Dataset excerpts –
=== Begin Enclosure ===

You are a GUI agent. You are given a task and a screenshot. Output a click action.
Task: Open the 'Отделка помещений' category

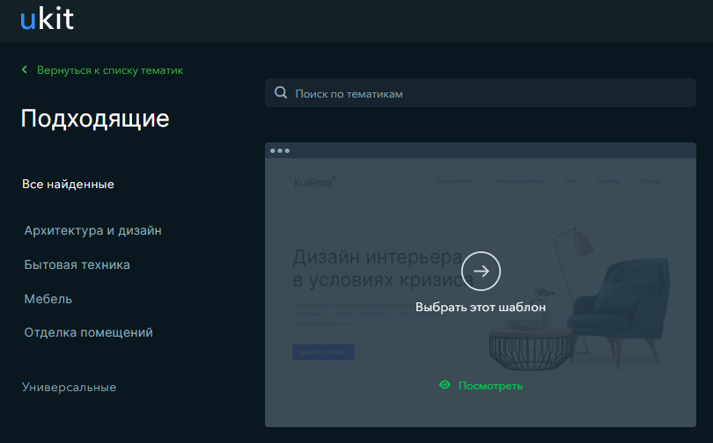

=== End Enclosure ===
=== Begin Enclosure ===

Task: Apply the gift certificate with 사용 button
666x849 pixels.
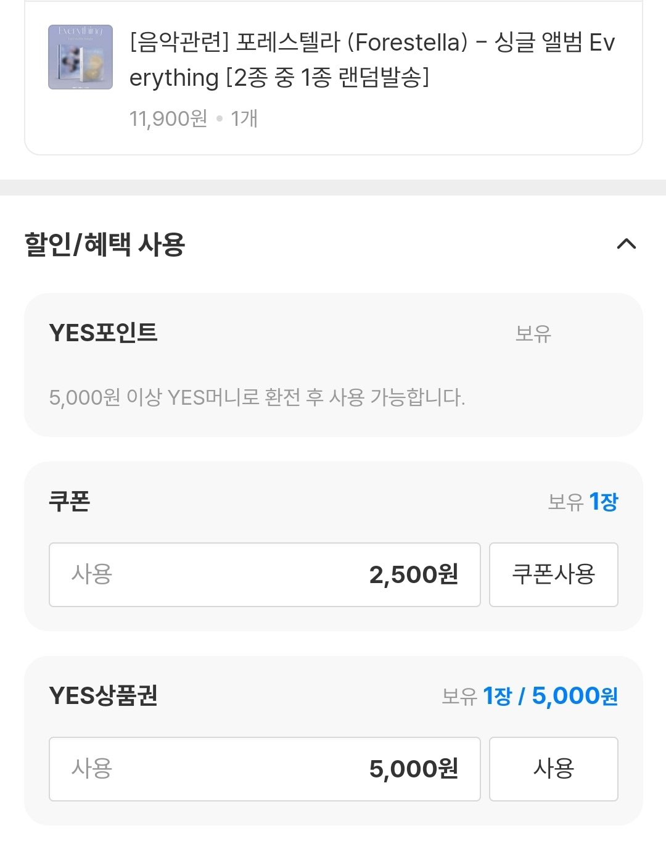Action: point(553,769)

=== End Enclosure ===

The problem – Reproduce, word for word and in full, only the lines above that start at the line with "You are a GUI" and run through the line with "Task: Open the 'Отделка помещений' category", both ends included.

Written reply –
You are a GUI agent. You are given a task and a screenshot. Output a click action.
Task: Open the 'Отделка помещений' category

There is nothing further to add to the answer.